Febbre da I-Phone

Il cellulare marchiato Apple sbarca in Italia, ma la febbre ha preso piede da mesi. Estetica e comunicazione

Sui tavolini all'aperto le dita schizzano in rapidi gesti, foto che s'ingigantiscono, palmi che completamente aperti sfiorano schermi piatti, dal redattore della rivista disimpegnata, al venditore della griffe ufficiale, all'avvocato rissoso, molti hanno desiderato prendere la febbre da I-phone. Il giocattolino nato dal deserto californiano, annunciato per i primi di giugno sul mercato italiano, è arrivato sulla penisola attraverso le richieste fatte ai turisti/amici in Usa, ed ora è indispensabile oggetto cult.

TECNOLOGIA - Se dal 9 di giugno in America verrà introdotto il nuovo I-phone a conferma di come la febbre da Mela stia prendendo il mercato di cellulari, insospettendo persino il gota della Nokia, in Italia l'arrivo è previsto per questi primi giorni di giugno, mentre gli store on –line, inglesi come italiani, sono già sold out. Cellulare senza tasti, da 8 a 16 gb, palmare tutto fare, I-pod, camera con 2.0 megapixel, il mondo è tutto in un taschino, sottile, esteticamente da icona per circa 200 dollari, re Mida alias Sthepen P. Jobs può sorridere con l'aria da genietto.

I-PHONE ITALIANO - Status simbol o iperfunzionalità, il touch scream che avvince è già stato sondato in Italia, con l'unico scoglio iniziale di un necessario sblocco del sistema per le sim card italiane. Risolto l'arcano e misterioso meccanismo, ora Tim firma con Apple sopperendo al problema logistico e, a breve, Vodafone coprirà un'altra fetta preparando il fertile terreno all'I-phone. Previsioni in calce dell'I-pod parlano di  I–phone nano, dove ridurre lo spazio è la guerra continua.

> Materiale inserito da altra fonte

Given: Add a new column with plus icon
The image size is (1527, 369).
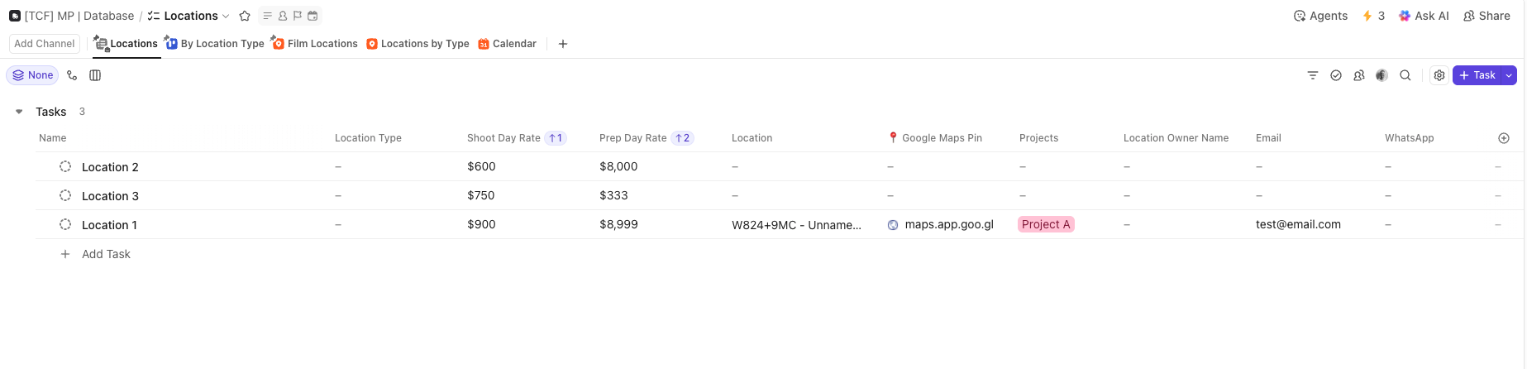Looking at the screenshot, I should pyautogui.click(x=1503, y=138).
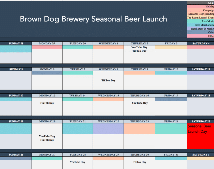Select YouTube Day text on Thursday 16
Screen dimensions: 214x169
point(140,103)
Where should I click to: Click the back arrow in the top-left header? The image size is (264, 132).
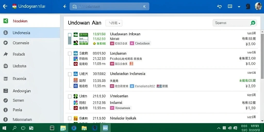(5, 6)
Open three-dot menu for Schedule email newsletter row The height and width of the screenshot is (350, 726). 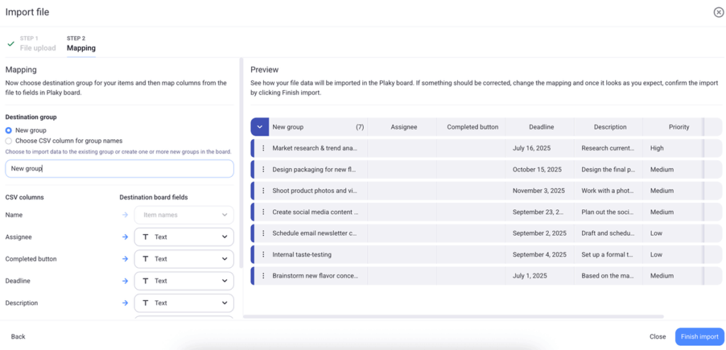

VEZZEGGIATI - Vezzeggiati come i desideri finalmente soddisfatti, gli accessori per I-phone si sprecano, dalle custodie ISkin revo, di gomma colorate e in microban (antibatterico), alle micro attrezzature del già ricchissimo giocattolo tecnologico, il pretesto per rivedere i gadget già presenti sul mercato si sprecano. La corsa al nuovo, al necessario inventato, non si ferma più e l'ambiguo dilemma sulla comunicazione passa in secondo piano, vince lo strumento, da riempire come, si vedrà.